Bridging Simulation And Reality: Incorporating Seal Contact Detachment Into Stick–Slip Prediction

Preventing stick–slip in virtual vehicle development combines virtual displacement data with experimental sliding tests. If the calculated relative displacement at a contact exceeds the distance of two stick–slip impulses, that contact could be a potential noise source. Such risks can be mitigated only by design changes or alternative sealing concepts. Stick–slip tests provide the experimental reference, showing how often a frictional pairing produces impulses over a defined sliding distance. The basis for this assessment is Multibody Dynamics (MBD) simulations, which compute component deformations during virtual drives and derive relative displacements at contact interfaces (e.g. in the sealing gap between body and closure), representing the theoretical sliding distance that enables stick–slip effects.

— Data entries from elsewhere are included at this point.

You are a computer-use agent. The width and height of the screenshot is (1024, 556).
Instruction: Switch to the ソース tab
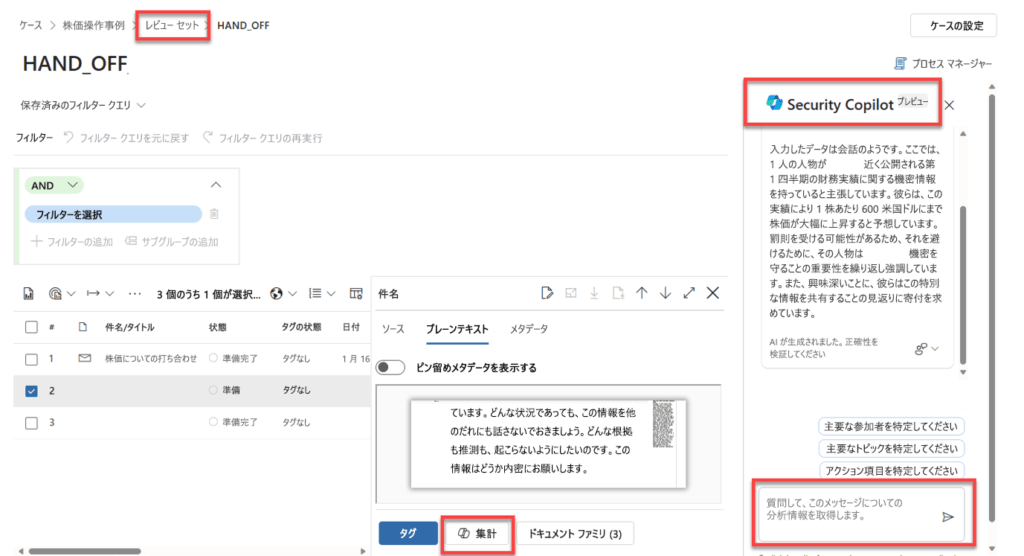[x=392, y=329]
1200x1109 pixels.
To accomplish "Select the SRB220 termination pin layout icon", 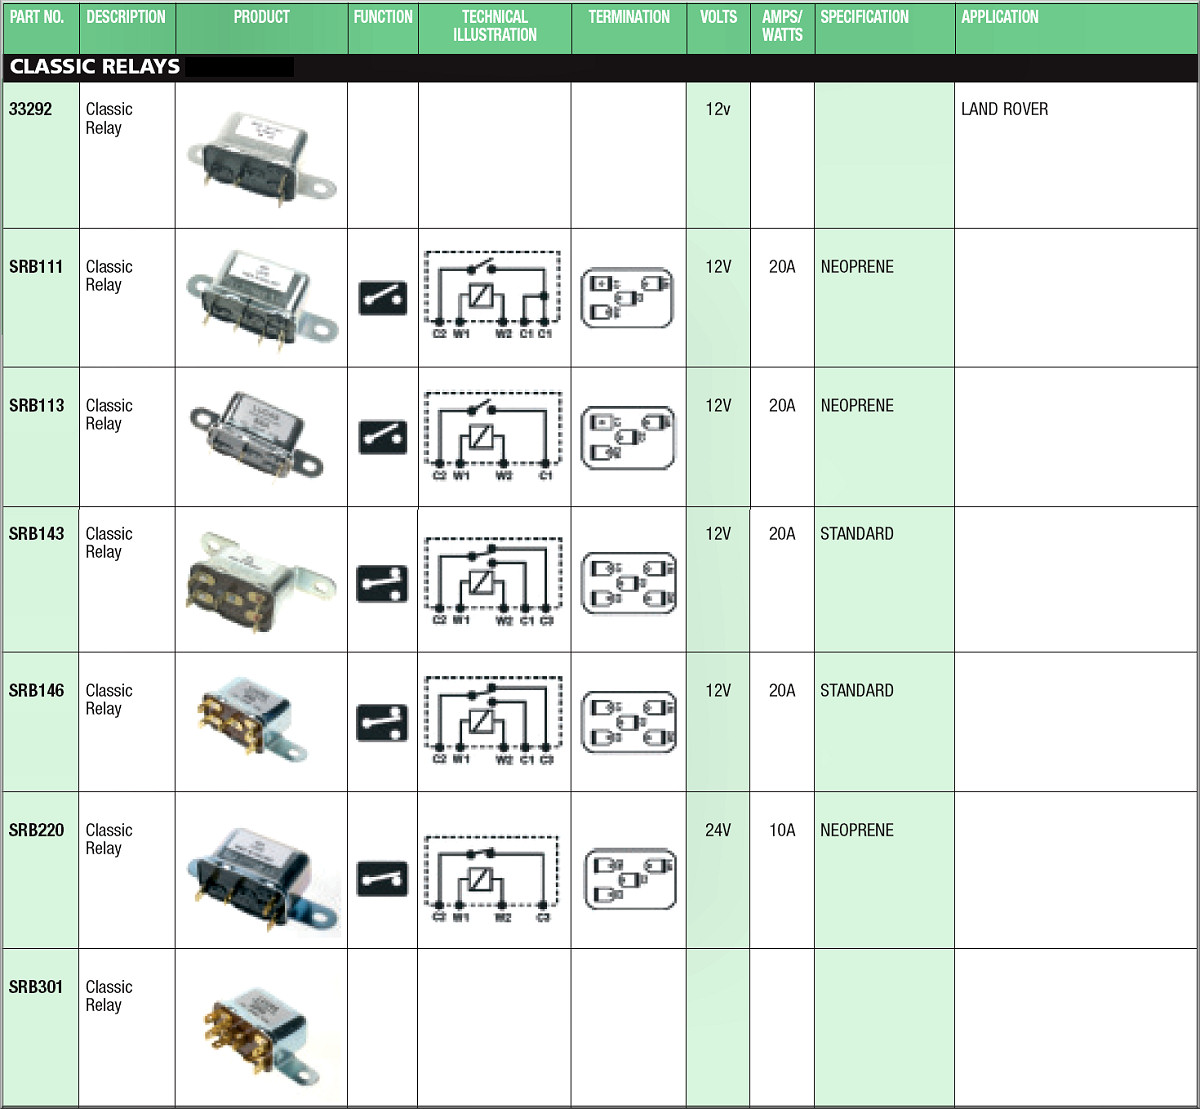I will point(629,880).
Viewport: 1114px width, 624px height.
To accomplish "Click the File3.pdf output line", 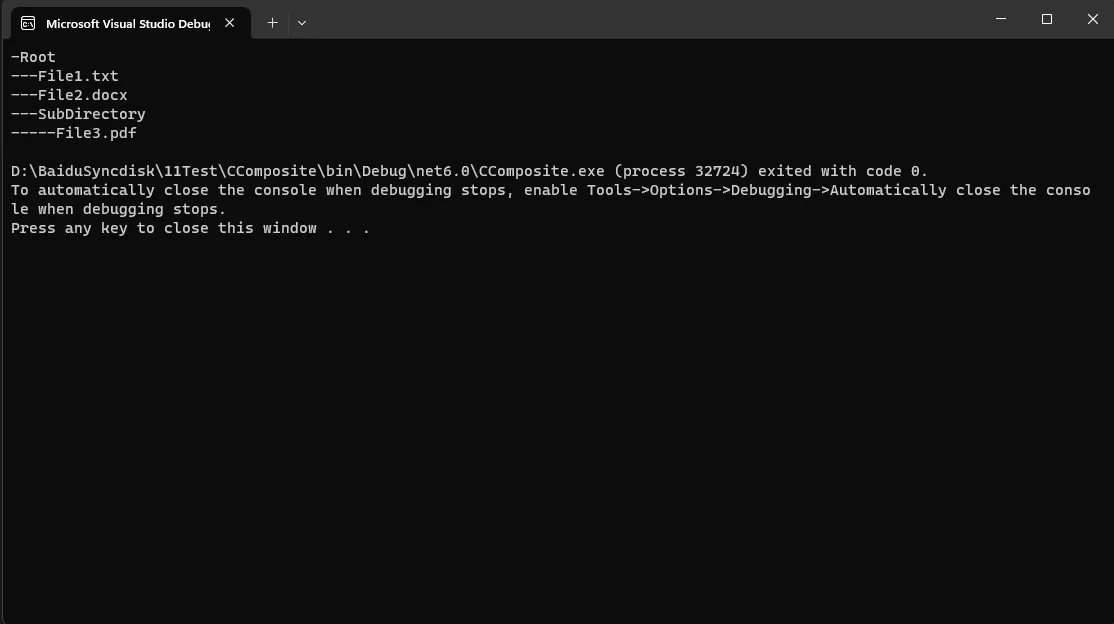I will pos(73,134).
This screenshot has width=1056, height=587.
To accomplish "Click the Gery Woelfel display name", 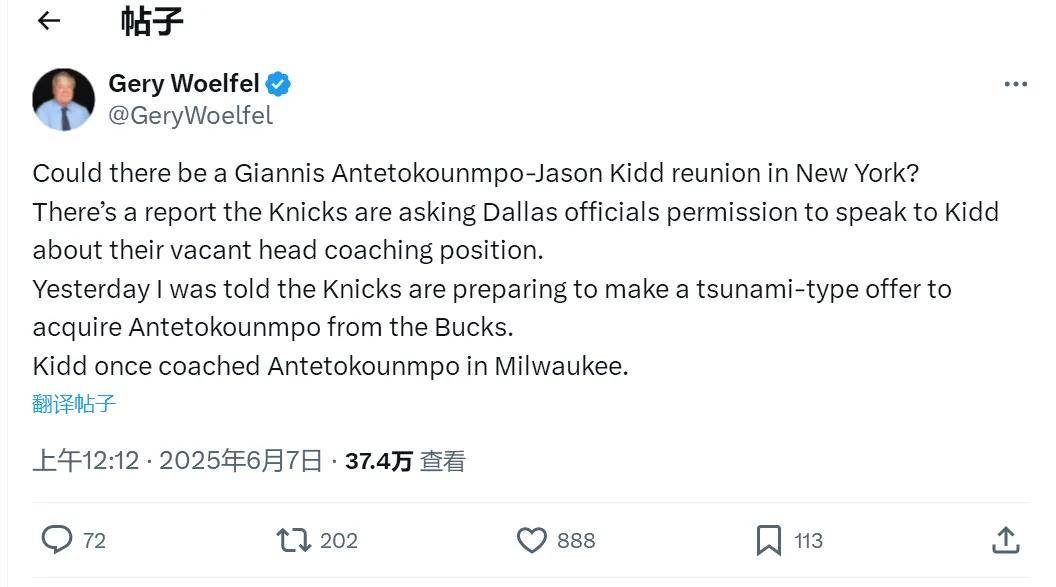I will [183, 83].
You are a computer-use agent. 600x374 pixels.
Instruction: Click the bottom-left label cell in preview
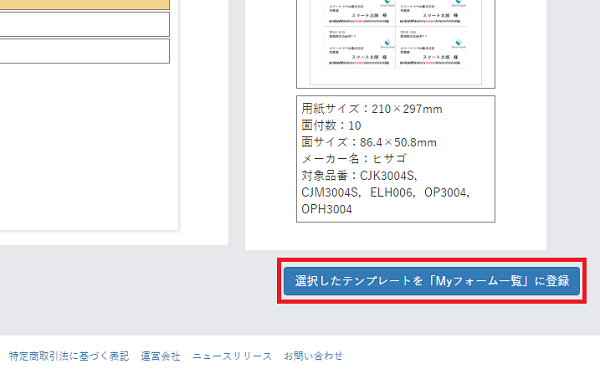point(360,47)
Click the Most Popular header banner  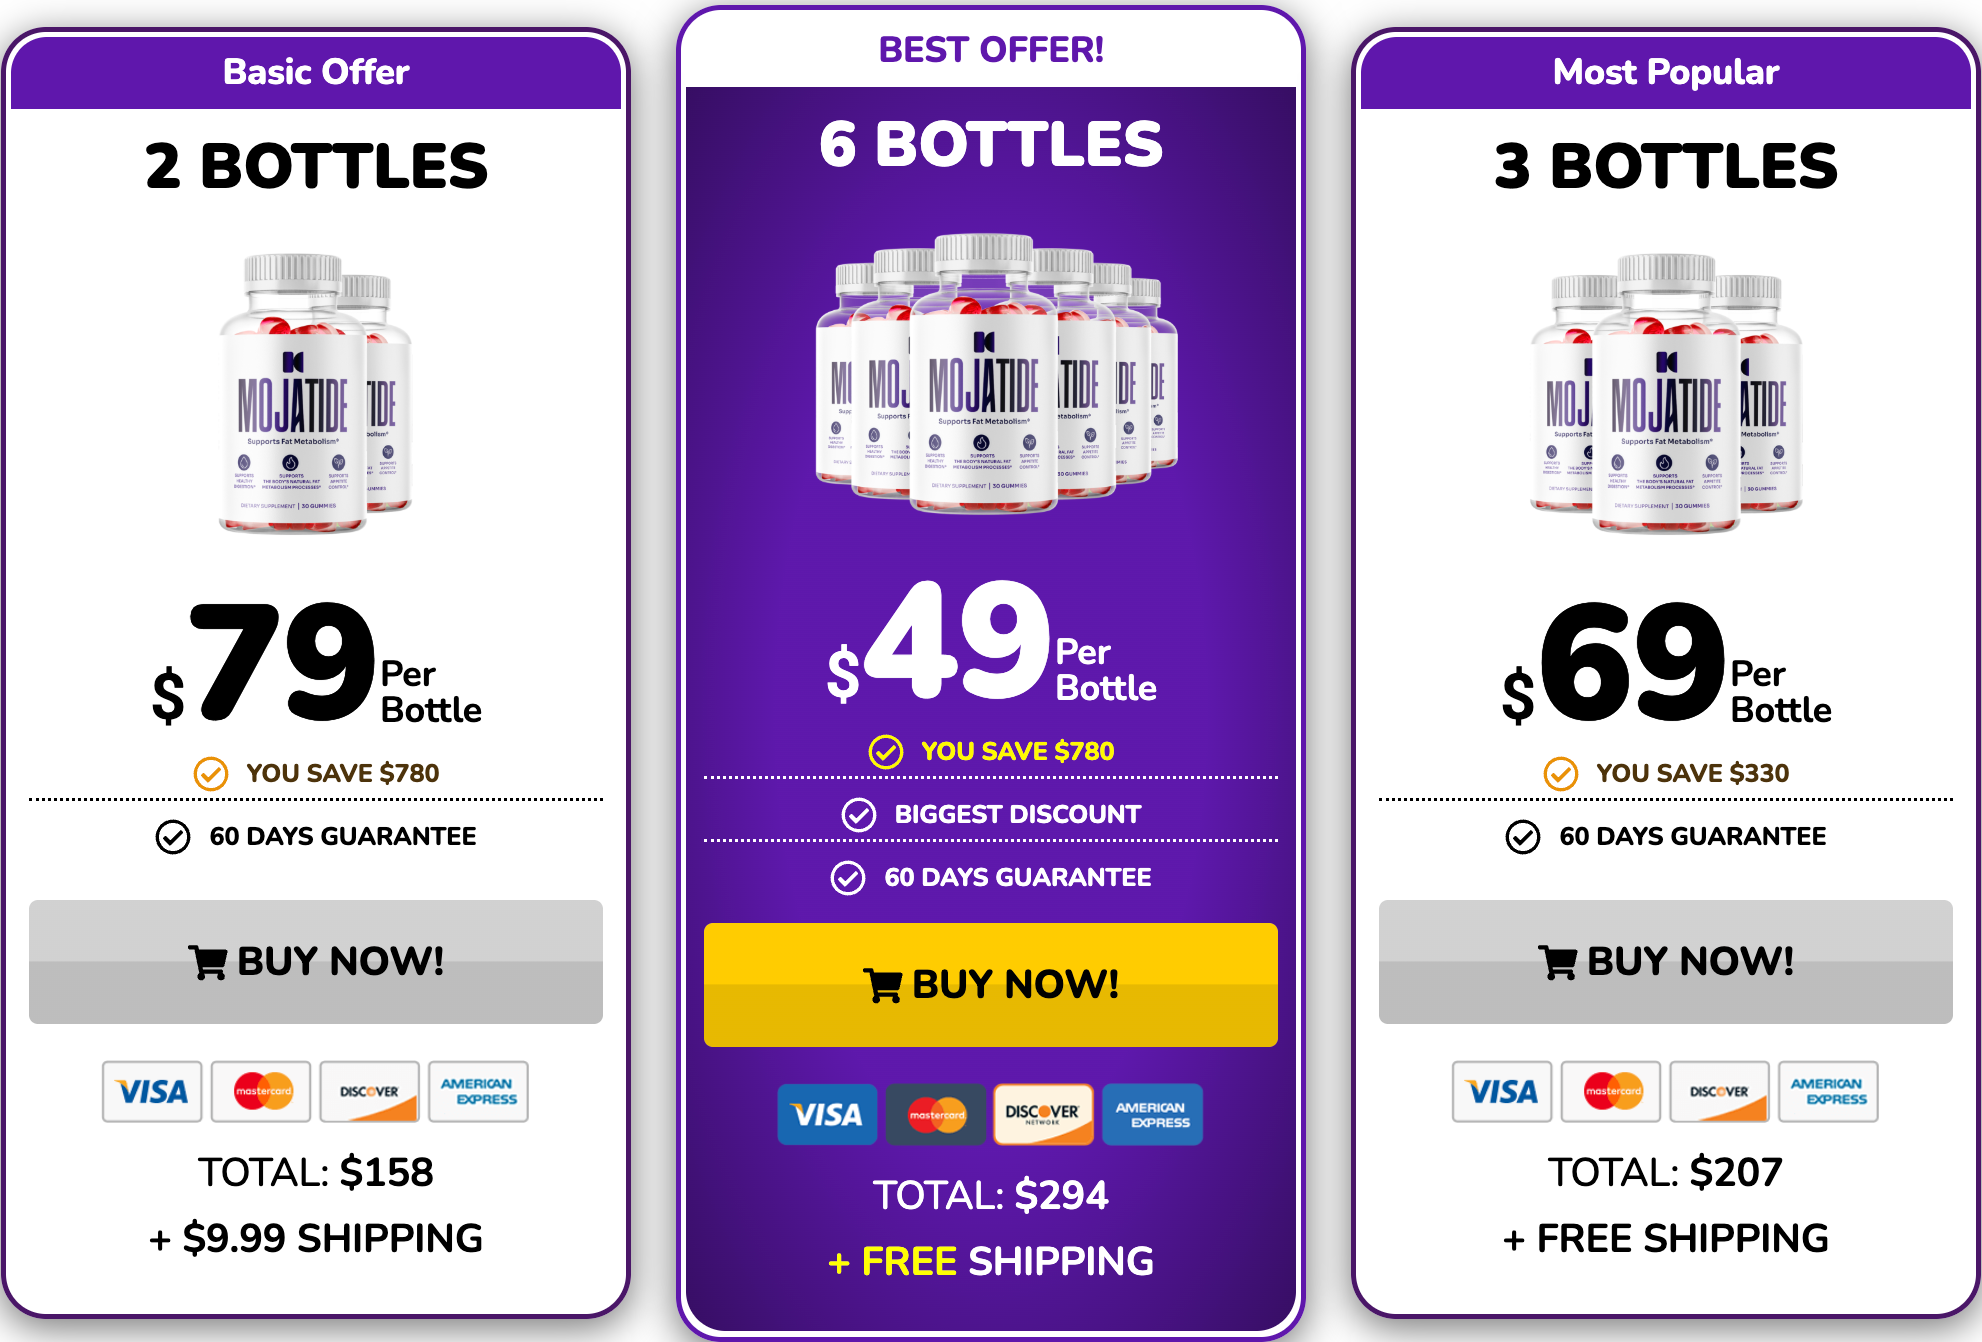click(1665, 71)
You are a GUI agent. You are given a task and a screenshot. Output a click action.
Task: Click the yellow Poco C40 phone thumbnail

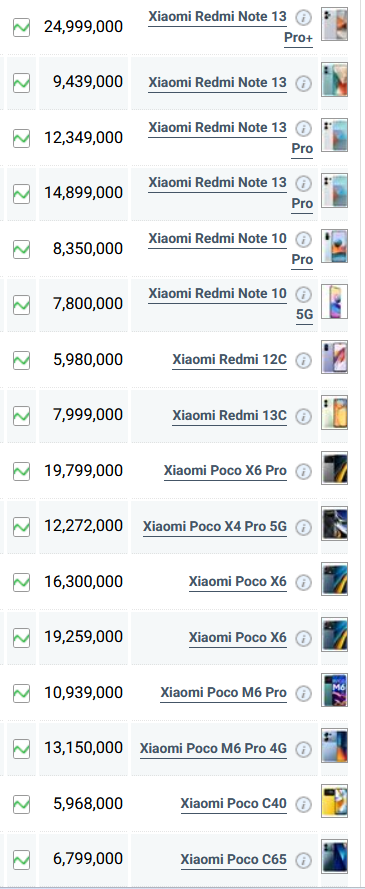pos(334,801)
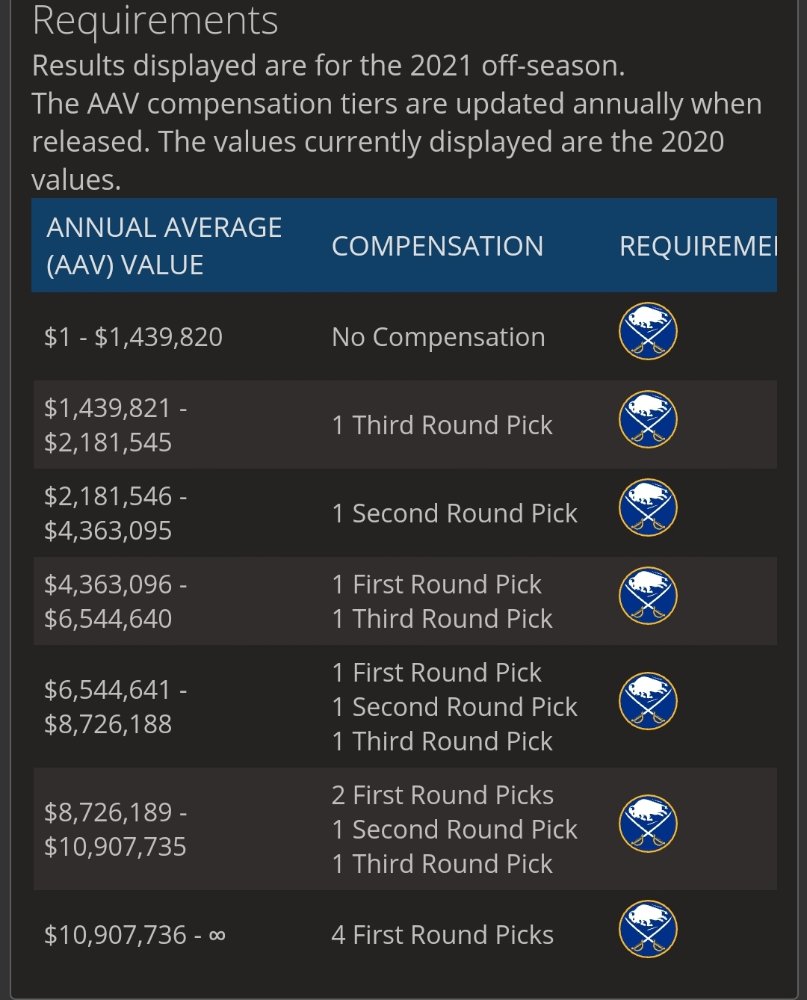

Yet, this combined approach has overlooked a critical factor: the deformability of automotive seals. Due to their elastomeric properties and geometry, seals can elastically follow relative movements of surrounding body parts up to a threshold, without frictional sliding at the interface. Only when this threshold is exceeded does stick-slip occur and generate noise. In the virtual vehicle development, the standard stick-slip focus only on the constant relative displacement phase. The new approach focus on the phase where the direction of motion is changing. Therefore, realistic assessment requires not only the average sliding distance between two oscillations but also the relative displacement needed to reach the first slip. To address this, a slip-identification algorithm has been developed, allowing determination of the displacement to first slip under specific loading conditions. This paper provides insights into the new algorithm. Integrating this parameter into stick–slip risk assessment represents a qualitative step forward in early body-in-white development. It supports more accurate prediction of seal-related noise issues, reduces customer complaints, and can be applied both in simulation-based design and in experimental material optimization.